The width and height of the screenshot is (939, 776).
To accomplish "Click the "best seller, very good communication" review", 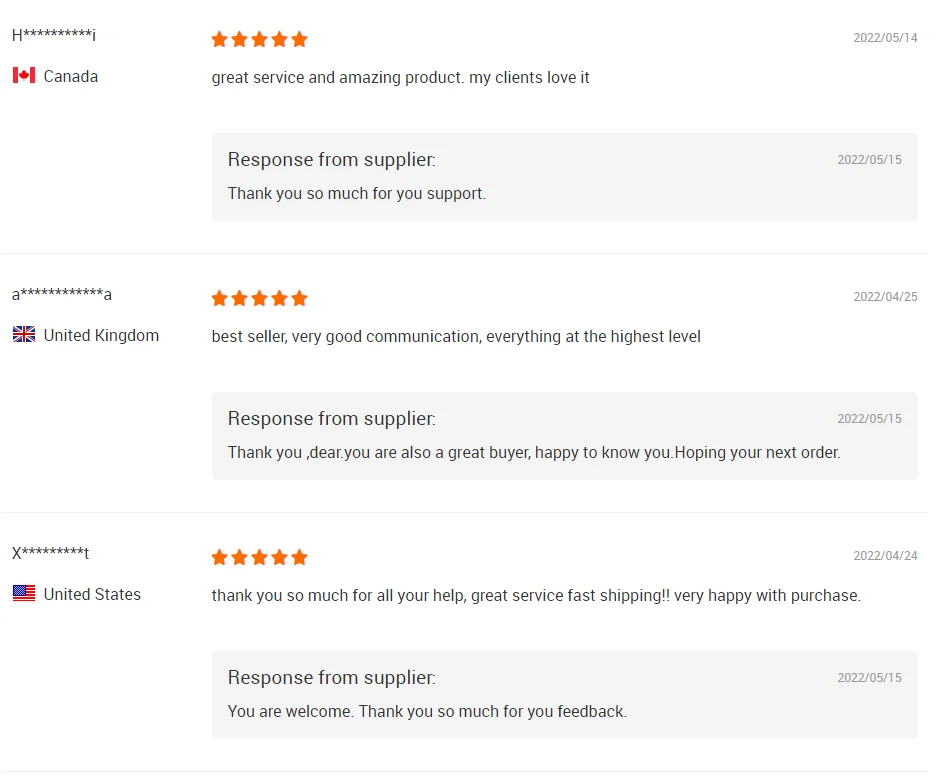I will (x=456, y=336).
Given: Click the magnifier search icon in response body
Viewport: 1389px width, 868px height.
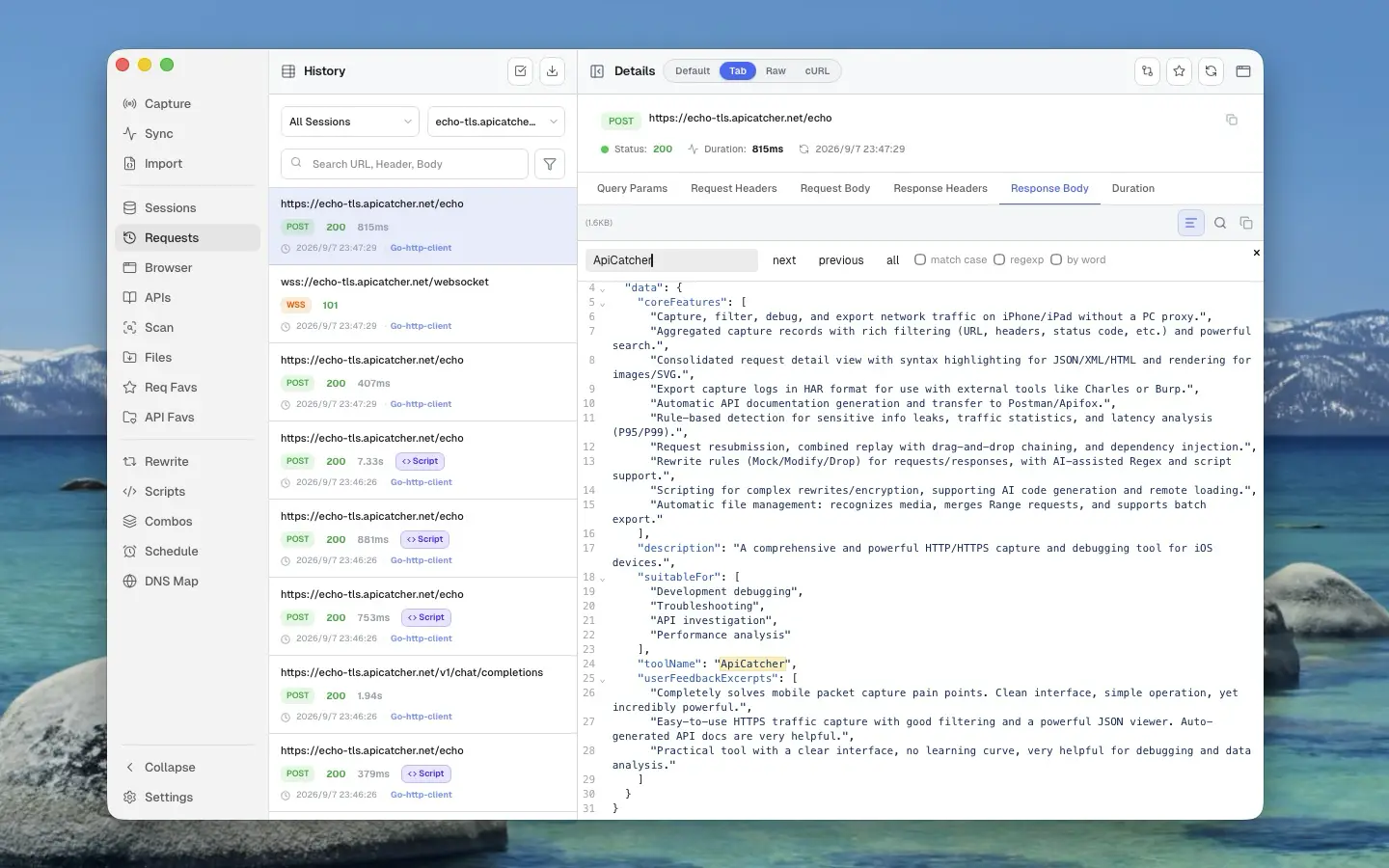Looking at the screenshot, I should (1220, 223).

------------------------------------------------------------------------

Please return the lines from the line with "Given: Click the" through the last line of the data, both included, exactly, and without pictures.

• **RESULT**:
Given: Click the magnifier search icon in response body
Viewport: 1389px width, 868px height.
Looking at the screenshot, I should (1220, 223).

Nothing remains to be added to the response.